Collective Communication for Parallel and Distributed Processing

Supported in part by NSF grant CCR-9503838
Principal Investigator:
Philip K. McKinley
Department of Computer Science
Michigan State University

Project Description. High-performance computing has undergone many changes in recent years: trends include massively parallel processors (MPPs), local networks of workstations (NOWs), and even Internet-based parallel processing. A critical component in all such systems is the network through which processes communicate, including both the physical network architecture and the associated communication protocols. Communication operations among processes may be either point-to-point, which involves a single source and a single destination, or collective, in which more than two processes participate. Collective operations include multicast, broadcast, global combine, and barrier synchronization. Collective communication operations are important to parallel and distributed applications for data distribution, global processing of distributed data, and process synchronization.

This research project addresses several issues in collective communication as used in parallel and distributed processing, including: design of low-level architectural support for collective operations, development of algorithms to implement collective operations efficiently on various platforms, and the use of efficient collective operations to improve the performance of specific applications.

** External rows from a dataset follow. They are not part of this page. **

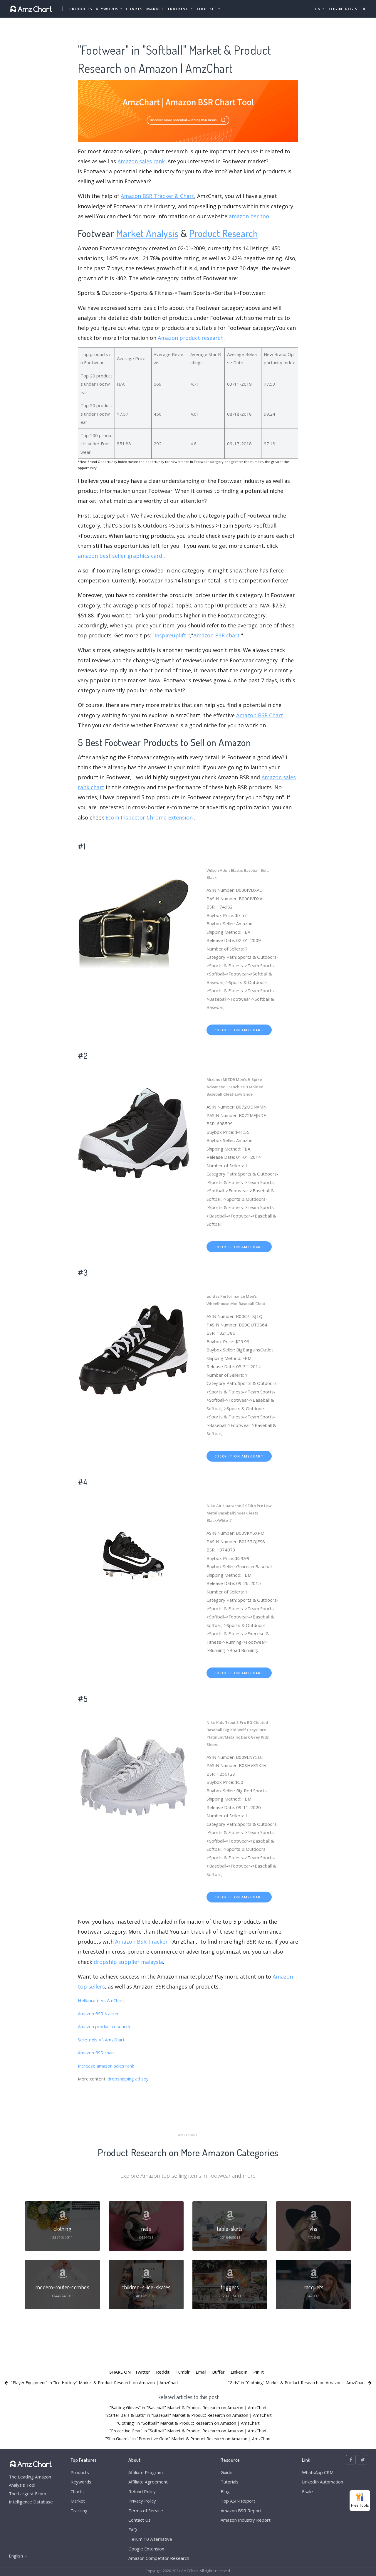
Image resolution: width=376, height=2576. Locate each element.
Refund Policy (142, 2491)
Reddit (162, 2372)
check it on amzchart (239, 1030)
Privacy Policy (142, 2501)
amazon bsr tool (250, 216)
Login (335, 8)
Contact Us (139, 2520)
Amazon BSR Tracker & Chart (157, 195)
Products (80, 8)
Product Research (223, 233)
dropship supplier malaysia (128, 1961)
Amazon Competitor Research (158, 2558)
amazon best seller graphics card (120, 555)
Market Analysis (147, 233)
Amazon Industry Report (246, 2520)
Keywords (80, 2482)
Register (355, 8)
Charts (134, 8)
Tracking (79, 2510)
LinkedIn (239, 2372)
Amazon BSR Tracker (141, 1941)
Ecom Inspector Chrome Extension (149, 817)
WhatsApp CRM (317, 2472)
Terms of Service (145, 2510)
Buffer (218, 2372)
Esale (307, 2491)
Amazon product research (191, 337)
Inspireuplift (170, 635)
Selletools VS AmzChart (101, 2040)
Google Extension (146, 2549)
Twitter (142, 2372)
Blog (225, 2491)
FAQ (132, 2530)
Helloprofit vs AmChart (101, 2000)
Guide (226, 2472)
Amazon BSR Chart (259, 715)
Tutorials (230, 2482)
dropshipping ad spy (128, 2079)
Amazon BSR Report (241, 2510)
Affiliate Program (145, 2472)
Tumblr (182, 2372)
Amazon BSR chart (216, 635)
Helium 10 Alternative (150, 2539)
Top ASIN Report (238, 2501)
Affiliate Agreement (148, 2482)
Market (155, 8)
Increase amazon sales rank (106, 2066)
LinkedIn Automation (322, 2482)
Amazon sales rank (141, 161)
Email (201, 2372)
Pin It (258, 2372)
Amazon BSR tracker (98, 2013)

Much of our work has focused on the design of collective communication operations for wormhole-routed networks. In particular, we developed an Extended Dominating Node (EDN) model, which we used to construct various collective algorithms for multiport wormhole systems. We also developed a Multicast Virtual Topology (MVT) model, which we used to construct collective algorithms for both wormhole systems and NOWs that use cut-through switching. Our NOW-based collective communication work includes solutions that are process-based, thread-based, as well as support for multicast operations within network interface cards. All these operations exploit the underlying characteristics of the specific networks in order to improve performance. Our ongoing investigations focus primarily on simulation and experimental studies of collective operations on a variety of distributed-memory platforms.